* START SELECTED PASSAGE *
Someone once asked: “If a born-again Christian turns his back on God, becomes a satanist and does a covenant with the Devil, will he still be saved?” If a person manages to do a functional covenant with Satan, that means he was not regenerated. In that case, while he lives, he still has a chance to come to Christ. In the case of those genuinely born-again, I think it’s impossible for them to accomplish a pact with the Devil and I will explain why I believe so. First, at the moment of salvation, people become “owned” by the Lord Jesus if I may say so, although the term sounds a bit harsh, but He is the best owner to be under! People under this authority and ownership would never want to leave willingly out of it. The Bible says in 1 Corinthians 6:19-20 that they are not their own:
1 Corinthians 6:19–20 (NKJV)
19 Or do you not know that your body is the temple of the Holy Spirit who is in you, whom you have from God, and you are not your own?
20 For you were bought at a price; therefore glorify God in your body and in your spirit, which are God’s.
Moreover, Jesus promised to protect those under His ownership so that no one can snatch them from His hand:
John 10:27–28 (NKJV)
27 My sheep hear My voice, and I know them, and they follow Me.
28 And I give them eternal life, and they shall never perish; neither shall anyone snatch them out of My hand.
Second, the covenant made with Jesus at salvation is not a contract that can be canceled anytime we want. It is a forever blood covenant. I don’t think we fully grasp in our day and age the strength and extent of a blood covenant like ancient people understood it. The Devil may try to overwrite or replace that covenant with another, but he will fail. I believe it’s possible that some born-again believers may attempt to make a pact with the Devil out of frustration or lack of understanding and knowledge, but I don’t think it will work. They might even try to manifest some satanic behaviors. However, in the end, they will either come to their senses and return to Christ after a while, or they will be saved as through fire.
* END SELECTED PASSAGE *
* START RECORDS SHOWN *
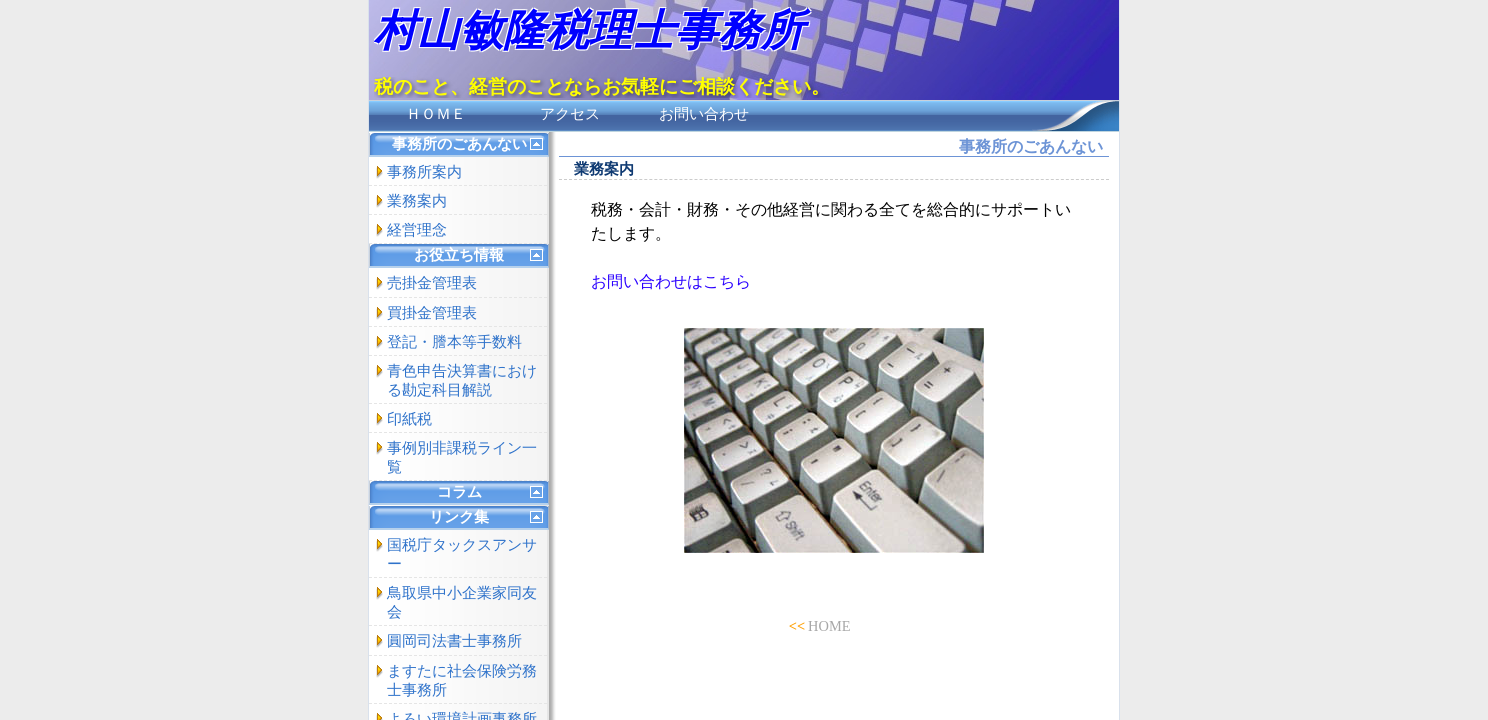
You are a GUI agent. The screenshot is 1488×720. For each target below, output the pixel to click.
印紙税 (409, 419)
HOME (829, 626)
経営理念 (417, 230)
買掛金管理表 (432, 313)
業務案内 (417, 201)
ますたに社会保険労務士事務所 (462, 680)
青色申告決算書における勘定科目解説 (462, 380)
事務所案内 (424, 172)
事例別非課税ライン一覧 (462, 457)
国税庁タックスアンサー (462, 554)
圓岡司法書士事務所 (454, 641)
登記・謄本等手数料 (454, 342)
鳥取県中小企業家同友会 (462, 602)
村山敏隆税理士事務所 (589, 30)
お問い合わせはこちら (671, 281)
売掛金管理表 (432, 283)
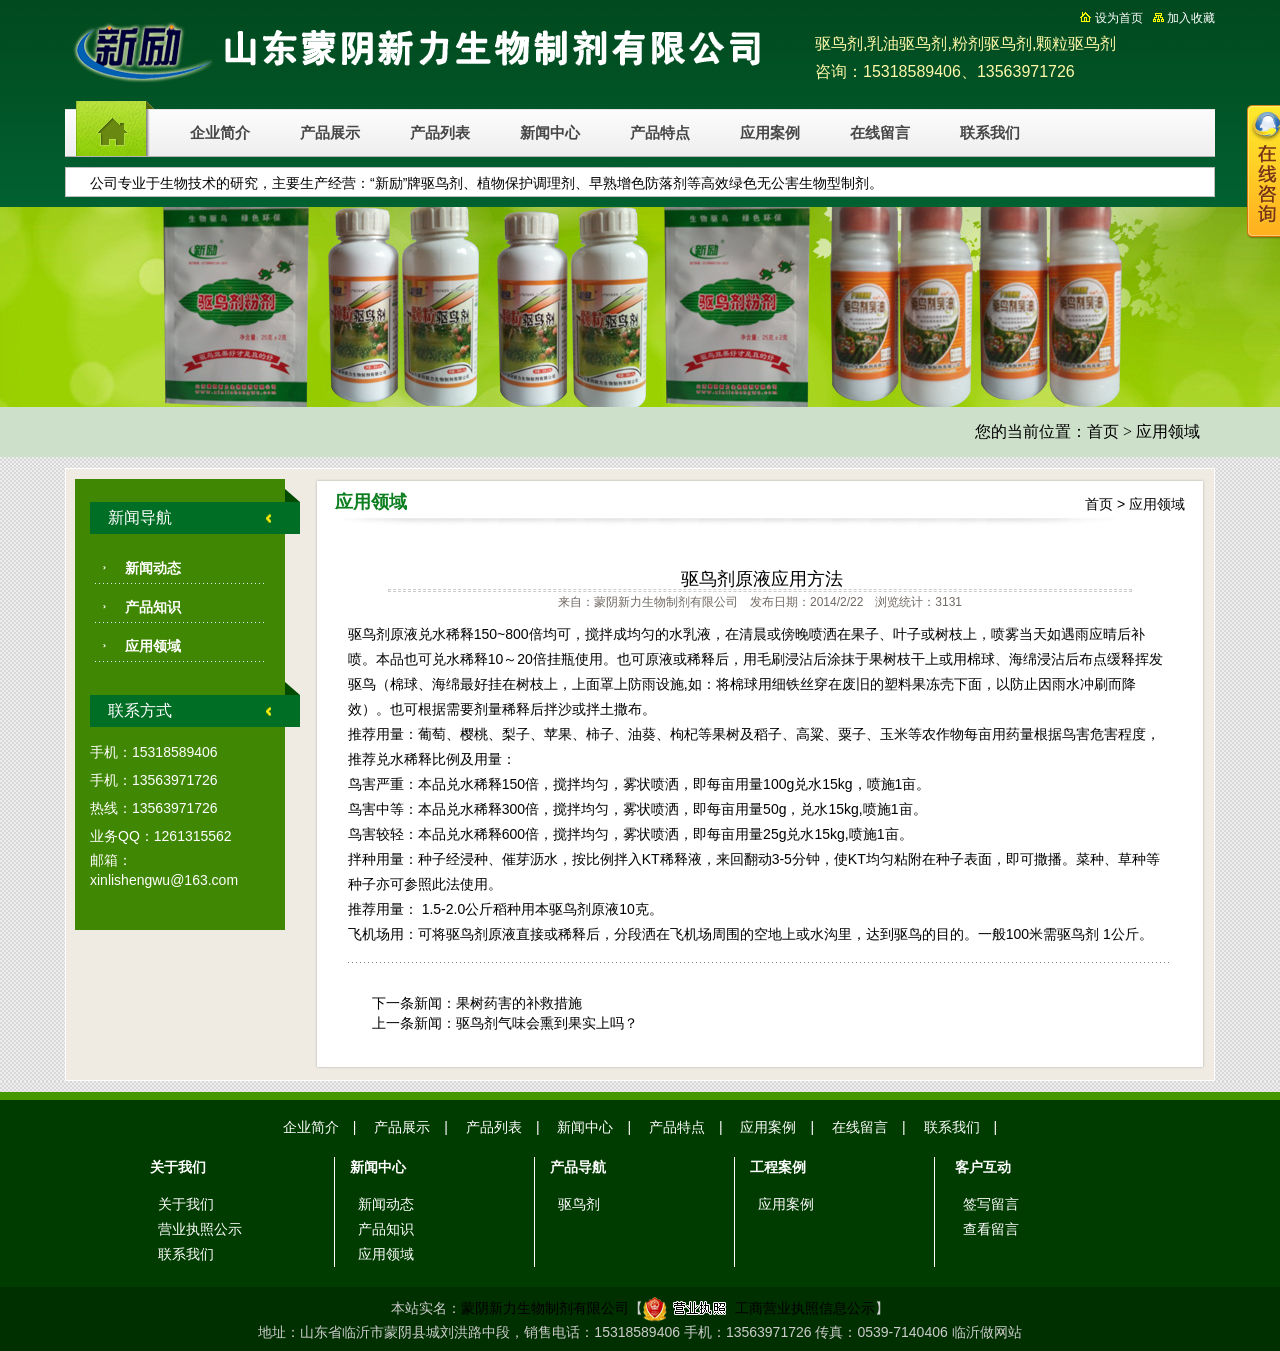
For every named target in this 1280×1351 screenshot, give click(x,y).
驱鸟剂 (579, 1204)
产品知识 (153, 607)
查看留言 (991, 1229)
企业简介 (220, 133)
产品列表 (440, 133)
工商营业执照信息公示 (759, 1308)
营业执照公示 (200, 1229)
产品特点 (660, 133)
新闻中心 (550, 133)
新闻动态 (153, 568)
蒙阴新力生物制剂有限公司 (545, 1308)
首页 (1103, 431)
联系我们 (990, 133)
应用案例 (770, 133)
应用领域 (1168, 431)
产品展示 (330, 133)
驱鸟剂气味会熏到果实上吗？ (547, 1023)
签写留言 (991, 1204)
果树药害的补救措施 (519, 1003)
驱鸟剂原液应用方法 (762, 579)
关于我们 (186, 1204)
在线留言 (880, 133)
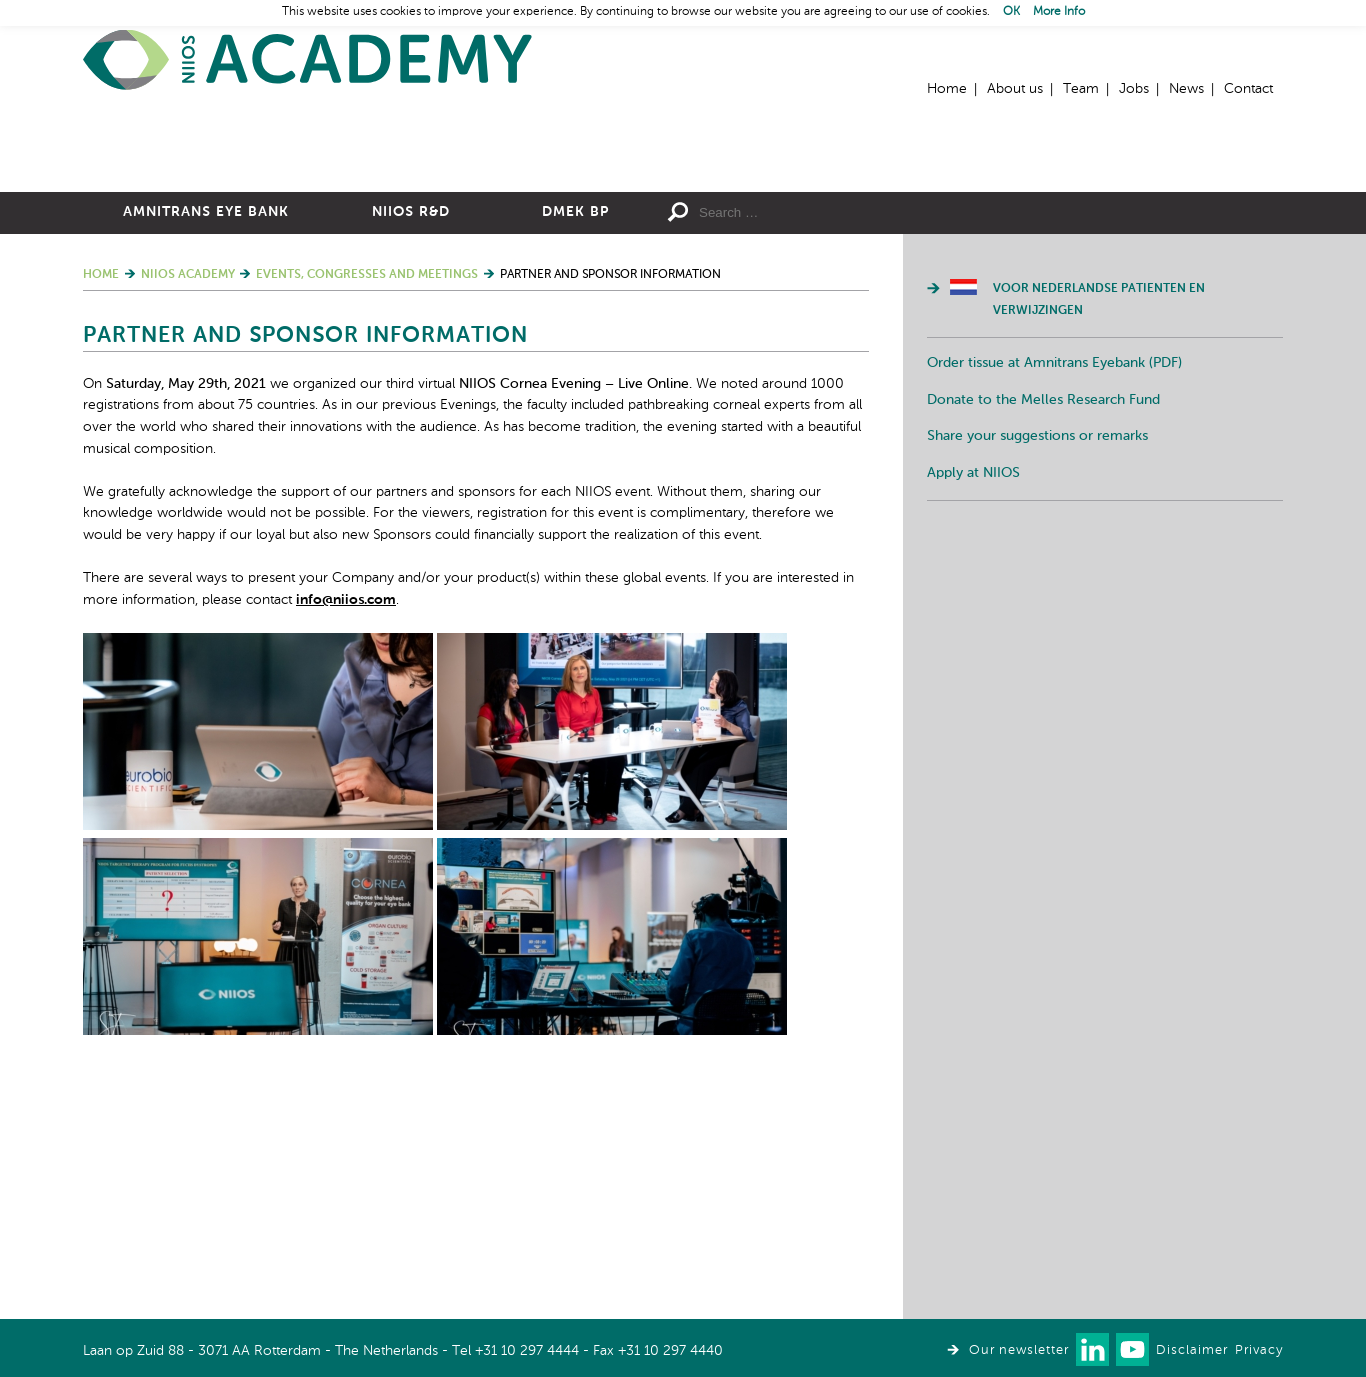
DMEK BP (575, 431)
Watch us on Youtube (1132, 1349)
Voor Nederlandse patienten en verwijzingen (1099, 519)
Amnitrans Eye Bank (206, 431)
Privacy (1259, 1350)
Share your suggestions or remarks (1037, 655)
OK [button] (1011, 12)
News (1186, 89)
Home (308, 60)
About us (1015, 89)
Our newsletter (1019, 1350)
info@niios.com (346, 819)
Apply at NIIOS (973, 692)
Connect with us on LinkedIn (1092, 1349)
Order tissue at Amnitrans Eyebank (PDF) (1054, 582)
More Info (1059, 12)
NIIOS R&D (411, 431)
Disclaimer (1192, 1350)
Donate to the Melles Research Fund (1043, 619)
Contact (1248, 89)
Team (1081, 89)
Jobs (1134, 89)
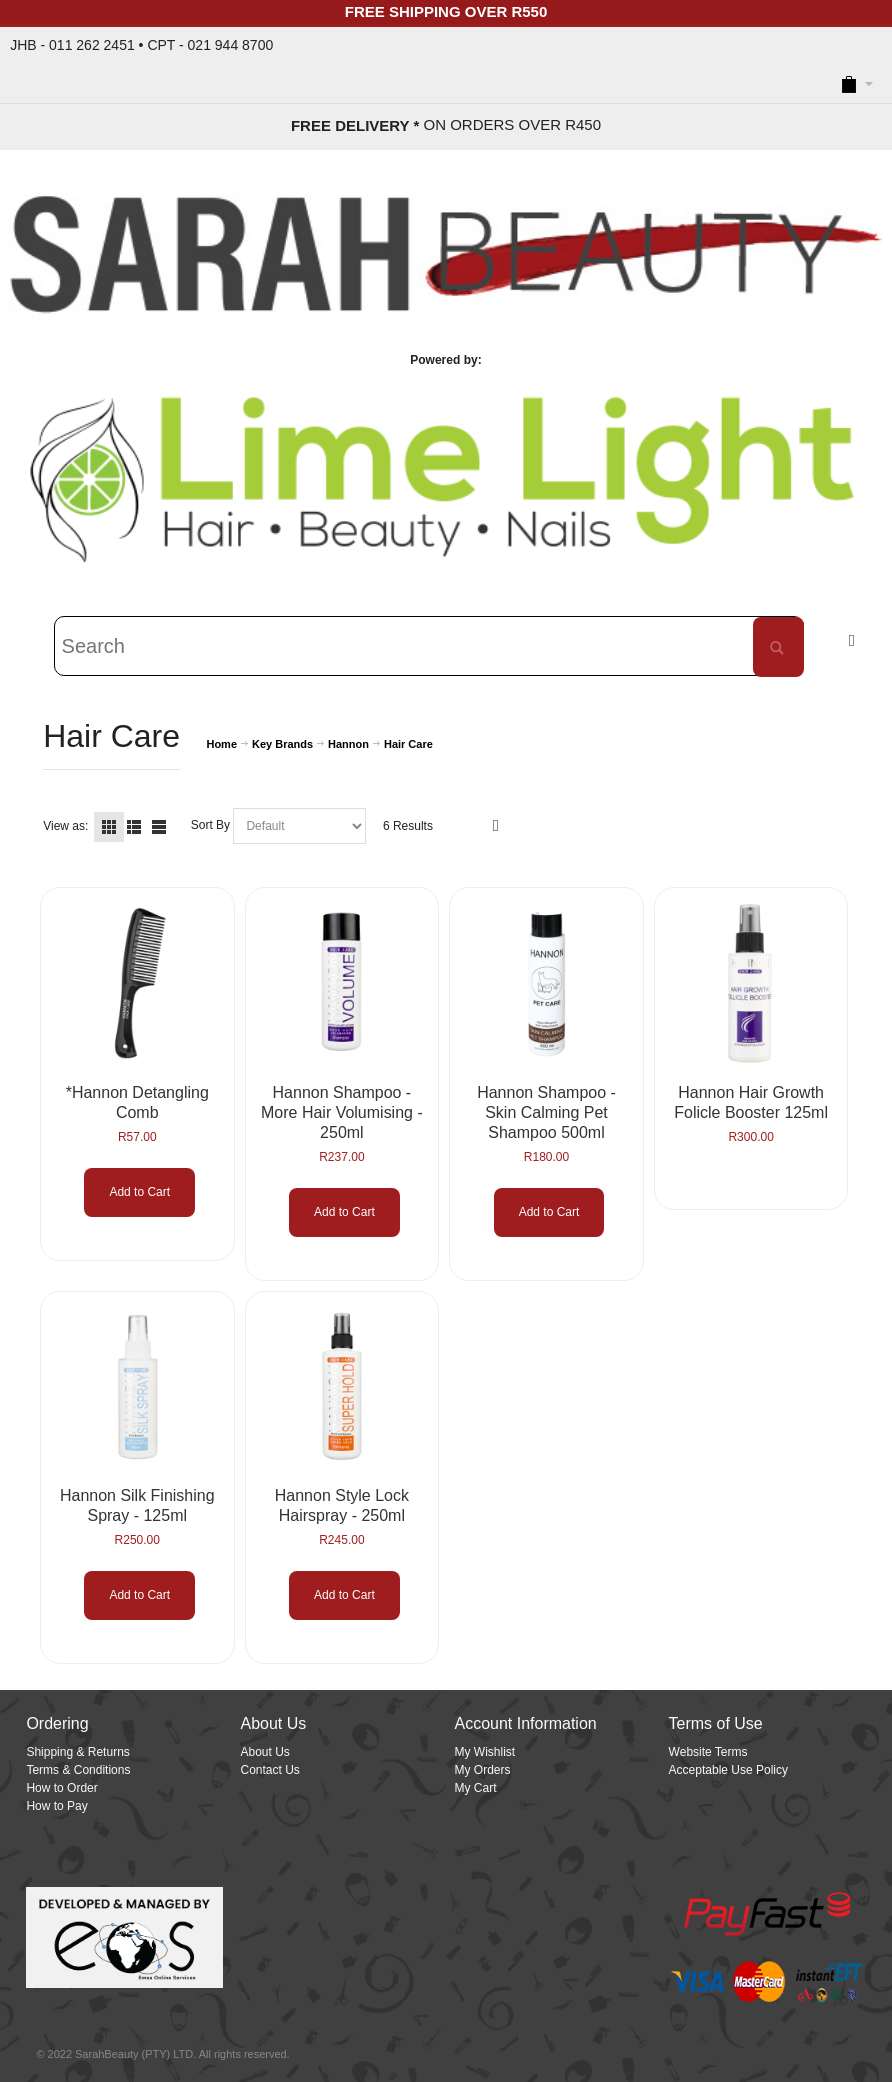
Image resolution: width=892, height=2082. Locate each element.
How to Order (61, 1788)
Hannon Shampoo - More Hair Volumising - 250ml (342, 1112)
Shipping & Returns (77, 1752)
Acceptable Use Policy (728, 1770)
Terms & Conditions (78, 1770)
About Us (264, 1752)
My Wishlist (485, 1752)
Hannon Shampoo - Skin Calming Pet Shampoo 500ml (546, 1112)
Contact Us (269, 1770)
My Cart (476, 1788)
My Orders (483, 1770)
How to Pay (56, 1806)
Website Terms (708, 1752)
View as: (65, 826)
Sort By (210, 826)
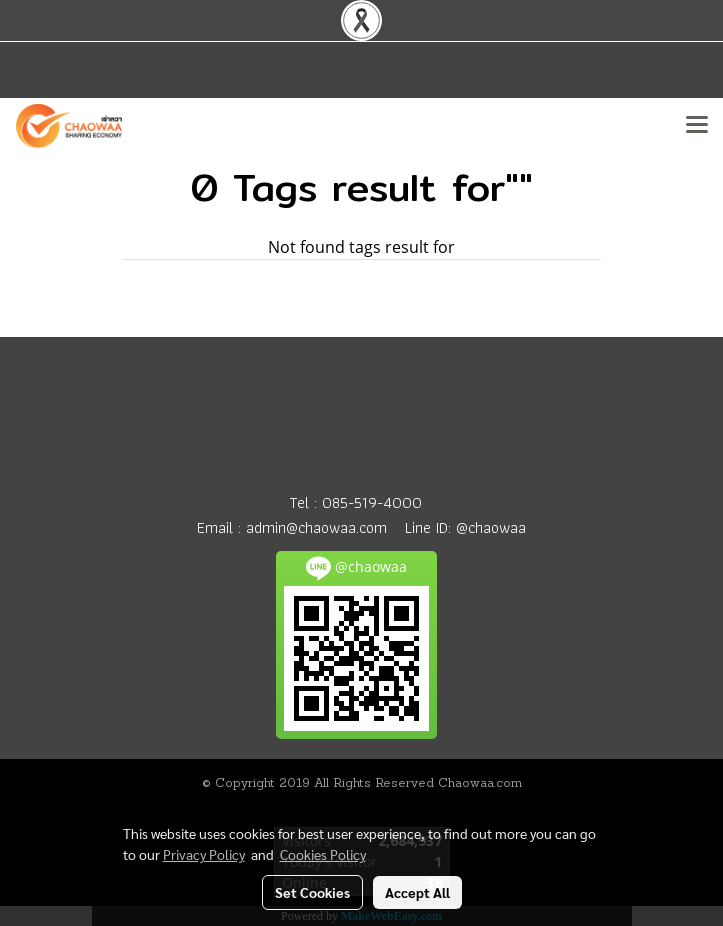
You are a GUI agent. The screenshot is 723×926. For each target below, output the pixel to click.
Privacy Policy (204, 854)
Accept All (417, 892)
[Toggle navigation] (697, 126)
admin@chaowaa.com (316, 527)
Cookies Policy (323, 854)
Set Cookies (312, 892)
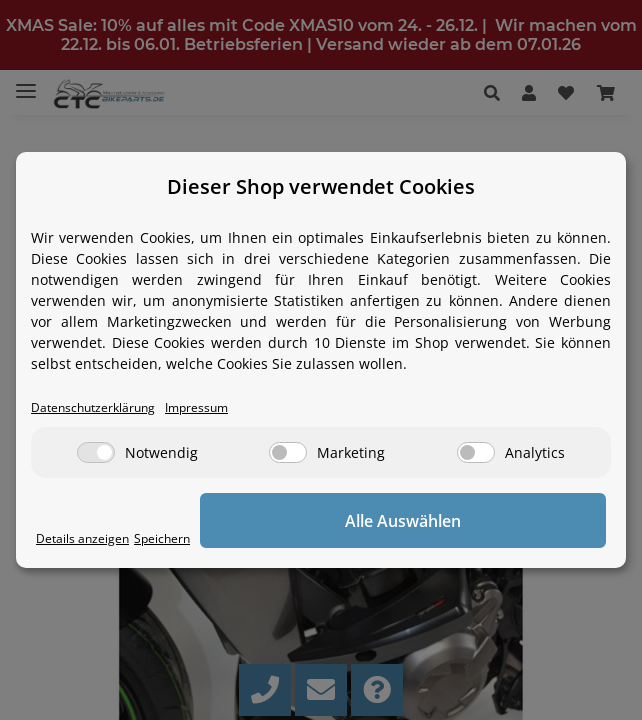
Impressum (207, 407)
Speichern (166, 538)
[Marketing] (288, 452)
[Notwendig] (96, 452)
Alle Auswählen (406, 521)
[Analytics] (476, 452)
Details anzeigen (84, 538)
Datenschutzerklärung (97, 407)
* END RECORDS SHOWN *
_TASKS TO COMPLETE_
• a. In the essay on whether a born-again Christian can make a pact with the Devil, what does it mean if a person manages to make a functional covenant with Satan?
• b. Continue the essay on whether a born-again Christian can make a pact with the Devil, starting after its final sentence.
Nothing in the records is needed here.

_TASK-BY-TASK RESULTS_
• a. It means he was not regenerated.

• b.
Apostasy Cases
What about the cases recorded in Scripture as actual apostasy in the faith? Among such examples are Lot, King Saul, Solomon, Judas Iscariot—Jesus’s disciple—Ananias, Hymenaeus and Philetus, Demas, etc. First, let’s deal with the Old Testament individuals who lived before Jesus’s death and resurrection. About some of the more prominent figures of the Old Testament, like Adam, Abel, Enoch, Noah, Abraham, Isaac, Jacob, Moses, Joshua, David, Daniel, Isaiah, Jeremiah, and all the other prophets, we know for sure that after Jesus’s death on the cross, they became saved. However, on what basis? Moreover, what about all the other less-known people whose names were not mentioned in the Bible but who were still part of God’s people? Were they saved after the cross? If yes, how? On what basis? If not, why? How did redemption touch the lives of Ruth and Rahab? These are essential questions.
A common misconception about the Old Testament way of salvation is that Jews were saved by keeping the Law. But we know from Scripture that this is not true. Galatians 3:11 says:
Galatians 3:11 (NKJV)
11 But that no one is justified by the law in the sight of God is evident, for “the just shall live by faith.”
Some might say this verse applies only to the New Testament, but Paul is quoting from Habakkuk 2:4, where it says,
Habakkuk 2:4 (NKJV)
4 “Behold the proud, His soul is not upright in him; but the just shall live by his faith.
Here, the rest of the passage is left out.